Your task: Where does the word "type" show up in the data? Please find each such line and copy it.

BEGIN Listed entries

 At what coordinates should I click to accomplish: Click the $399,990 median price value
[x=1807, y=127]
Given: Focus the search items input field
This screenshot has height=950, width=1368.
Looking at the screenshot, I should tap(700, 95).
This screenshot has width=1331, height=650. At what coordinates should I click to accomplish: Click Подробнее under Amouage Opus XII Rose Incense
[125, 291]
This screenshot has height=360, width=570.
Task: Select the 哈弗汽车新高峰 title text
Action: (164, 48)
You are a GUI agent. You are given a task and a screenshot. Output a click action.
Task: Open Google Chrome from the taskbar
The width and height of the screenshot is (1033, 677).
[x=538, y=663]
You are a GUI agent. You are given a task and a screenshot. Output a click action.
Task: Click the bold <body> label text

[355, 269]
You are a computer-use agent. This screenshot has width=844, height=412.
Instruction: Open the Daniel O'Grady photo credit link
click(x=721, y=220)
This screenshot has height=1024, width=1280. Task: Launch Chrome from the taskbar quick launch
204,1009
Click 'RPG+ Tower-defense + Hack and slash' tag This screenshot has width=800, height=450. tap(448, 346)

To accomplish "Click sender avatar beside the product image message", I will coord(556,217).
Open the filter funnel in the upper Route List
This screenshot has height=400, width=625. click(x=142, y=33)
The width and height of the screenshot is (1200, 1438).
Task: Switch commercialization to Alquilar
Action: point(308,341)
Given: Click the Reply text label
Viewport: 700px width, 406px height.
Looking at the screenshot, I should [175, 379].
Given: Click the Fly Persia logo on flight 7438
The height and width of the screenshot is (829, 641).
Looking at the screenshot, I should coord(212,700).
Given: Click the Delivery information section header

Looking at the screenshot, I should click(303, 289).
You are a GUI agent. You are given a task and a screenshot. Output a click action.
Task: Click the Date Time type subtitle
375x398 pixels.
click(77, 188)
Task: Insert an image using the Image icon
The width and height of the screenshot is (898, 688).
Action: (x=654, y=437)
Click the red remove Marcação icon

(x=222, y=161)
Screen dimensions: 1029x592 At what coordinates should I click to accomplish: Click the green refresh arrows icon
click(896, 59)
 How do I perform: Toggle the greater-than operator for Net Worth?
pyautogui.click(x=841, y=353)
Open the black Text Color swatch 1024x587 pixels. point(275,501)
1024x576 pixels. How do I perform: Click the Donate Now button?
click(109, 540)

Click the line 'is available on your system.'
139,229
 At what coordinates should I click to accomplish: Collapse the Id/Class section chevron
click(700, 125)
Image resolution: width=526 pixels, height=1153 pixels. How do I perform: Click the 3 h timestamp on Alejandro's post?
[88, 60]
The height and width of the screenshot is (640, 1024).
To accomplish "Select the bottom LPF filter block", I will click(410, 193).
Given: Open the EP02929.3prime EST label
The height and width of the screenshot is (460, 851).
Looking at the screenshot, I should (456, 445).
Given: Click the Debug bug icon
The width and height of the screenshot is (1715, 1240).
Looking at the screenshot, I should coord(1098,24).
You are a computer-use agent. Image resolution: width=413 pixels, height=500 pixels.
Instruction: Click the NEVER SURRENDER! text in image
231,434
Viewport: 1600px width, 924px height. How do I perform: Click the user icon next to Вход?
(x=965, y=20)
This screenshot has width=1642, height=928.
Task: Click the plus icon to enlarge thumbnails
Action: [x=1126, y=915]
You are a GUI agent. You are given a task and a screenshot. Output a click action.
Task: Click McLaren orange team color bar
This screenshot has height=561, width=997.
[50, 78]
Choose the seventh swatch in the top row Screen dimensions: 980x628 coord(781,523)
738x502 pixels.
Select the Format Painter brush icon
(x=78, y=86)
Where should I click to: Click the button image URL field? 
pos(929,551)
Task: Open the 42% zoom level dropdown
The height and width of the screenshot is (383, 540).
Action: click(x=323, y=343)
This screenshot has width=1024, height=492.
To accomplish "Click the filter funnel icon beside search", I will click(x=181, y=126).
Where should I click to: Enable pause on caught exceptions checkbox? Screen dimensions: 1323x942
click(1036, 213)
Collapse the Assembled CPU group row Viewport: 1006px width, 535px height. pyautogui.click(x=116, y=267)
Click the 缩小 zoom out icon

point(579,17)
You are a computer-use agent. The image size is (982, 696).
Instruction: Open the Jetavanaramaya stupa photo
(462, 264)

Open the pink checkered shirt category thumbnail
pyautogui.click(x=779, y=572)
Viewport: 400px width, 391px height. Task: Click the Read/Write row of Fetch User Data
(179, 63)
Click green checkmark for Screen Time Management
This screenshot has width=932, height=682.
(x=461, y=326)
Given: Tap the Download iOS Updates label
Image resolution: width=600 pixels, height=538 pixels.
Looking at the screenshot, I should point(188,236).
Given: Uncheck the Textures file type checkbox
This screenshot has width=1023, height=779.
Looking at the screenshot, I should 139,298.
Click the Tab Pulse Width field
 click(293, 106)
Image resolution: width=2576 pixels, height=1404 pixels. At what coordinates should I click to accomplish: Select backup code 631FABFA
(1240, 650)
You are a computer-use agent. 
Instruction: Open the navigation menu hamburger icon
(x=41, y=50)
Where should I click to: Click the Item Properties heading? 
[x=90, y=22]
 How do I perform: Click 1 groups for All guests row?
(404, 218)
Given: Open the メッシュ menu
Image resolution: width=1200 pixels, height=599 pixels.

END Listed entries

Output for this exercise:
Task: Click the Date Time type subtitle
Given: Uncheck the Textures file type checkbox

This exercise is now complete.